{Un chiffre, un fait} 10 : Les investissements étrangers en région parisienne augmentent de 10% en 2013 [es]

Une nette progression des investissements étrangers en région parisienne

La région parisienne a attiré 119 investissements internationaux entre octobre 2012 et octobre 2013, contre 108 l’année passée, selon le cabinet de conseil KPMG, qui vient de publier la cinquième édition de son étude sur l’attractivité des métropoles mondiales.

Le résultat est d’autant plus encourageant que la méthode est toujours la même. KPMG ne prend en compte que les investissements créateurs d’emplois et de valeur (investissements dit « greenfield ») et ignore les fusions et acquisitions, privatisations et alliances ou investissements purement financiers. L’étude est fondée sur les données du « Financial Times »,

Paris se positionne comme le deuxième pôle européen et passe à la septième place mondiale

La progression de la région parisienne est encore plus spectaculaire quand on prend en compte les seuls investissements liés aux fonctions stratégiques, les plus porteurs de valeur. Elle passe en effet du quinzième au huitième rang avec 60 opérations.

La France, une économie ouverte et attractive

Ces bons chiffres montrent que les dirigeants internationaux continuent de considérer Paris comme une place incontournable.

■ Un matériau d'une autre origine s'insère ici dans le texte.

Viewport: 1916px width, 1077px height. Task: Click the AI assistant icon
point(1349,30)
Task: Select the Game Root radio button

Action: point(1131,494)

D’autant plus que la moyenne des investissements observés dans la zone Europe de l’Ouest a globalement baissé de 5%. Si Paris attire notamment grâce à l’image dynamique véhiculée par le projet du Grand Paris, la France toute entière est une destination de premier rang pour les investisseurs et talents étrangers.

L’ouverture aux investissements étrangers remonte au XIXème siècle, avec l’implantation de JP Morgan en 1868 ou encore de Bosch en 1899. Depuis lors, les implantations se multiplient dans tous les secteurs, en provenance de 132 pays.

Ce résultat dressé par KPMG est renforcé par d’autres classements qui soulignent combien la France est un des pays les plus ouverts à l’investissement international.

En Europe, la France est le 1er pays pour l’accueil des investissements étrangers dans le secteur industriel. (Source : EY, Baromètre de l’attractivité, 2013). La France est au 5e rang mondial derrière les Etats-Unis, la Chine, le Brésil.

Aussi les entreprises étrangères implantées en France sont particulièrement dynamiques : lus de 20 000 sociétés sous contrôle étranger opèrent en France. (Source : INSEE, 2012). Elles sont très représentées parmi les sociétés de grande taille (32 % des entreprises de plu de 5 000 employés sont, en France, d’origine étrangère) (Source : INSEE, 2012).

Les entreprises étrangères implantées emploient 1,8 million de personnes (soit 13 % de la population salariée), assurent un tiers des exportations françaises et réalisent 29 % du total de la R&D développée par les entreprises en France. (Source : INSEE).

Une adaptation de la réglementation pour faciliter l’accueil des compétences et des talents étrangers

Pour faciliter la mobilité internationale il existe des titres de séjour pluriannuels :

- La carte « compétences et talents » : notamment pour le ressortissant étranger nommé dirigeant d’une filiale en France. Crée en 2006, cette carte est destinée aux personnes ayant un projet en lien avec une compétence ou un talent, ayant un intérêt direct ou indirect pour la France et son pays d’origine. Avec la carte "compétences et talents" l’étranger peut exercer toute activité professionnelle de son choix en lien avec son projet ou son activité.

- La carte de séjour « salarié en mission » : dédiée aux salariés en mobilité intra-groupe (contrat de droit français ou détaché). Les bénéficiaires de ce titre de séjour sont les ressortissants étrangers qui ont une durée de séjour et de travail supérieure à 3 mois et ont une rémunération mensuelle au moins égale à 1,5 fois le SMIC. Cette carte de séjour temporaire "salarié en mission" est délivrée pour une durée de 3 ans. Elle peut être renouvelée sur justification de prolongation de la mission ou de la mobilité.

- La « carte bleue européenne » : réservée aux salariés hautement qualifiés (justifiant d’au moins trois ans d’études supérieures ou de cinq années d’expérience professionnelle, et dont la rémunération brute est égale ou supérieure à 4 300 € par mois). Le détenteur d’une « carte bleue européenne » délivrée par un Etat membre peut, à l’issue d’une période de 18 mois, demander un titre similaire dans un autre Etat membre. Ce dispositif vise à faciliter l’entrée, le séjour et le travail en France des ressortissants de pays tiers aux fins d’emploi hautement qualifié.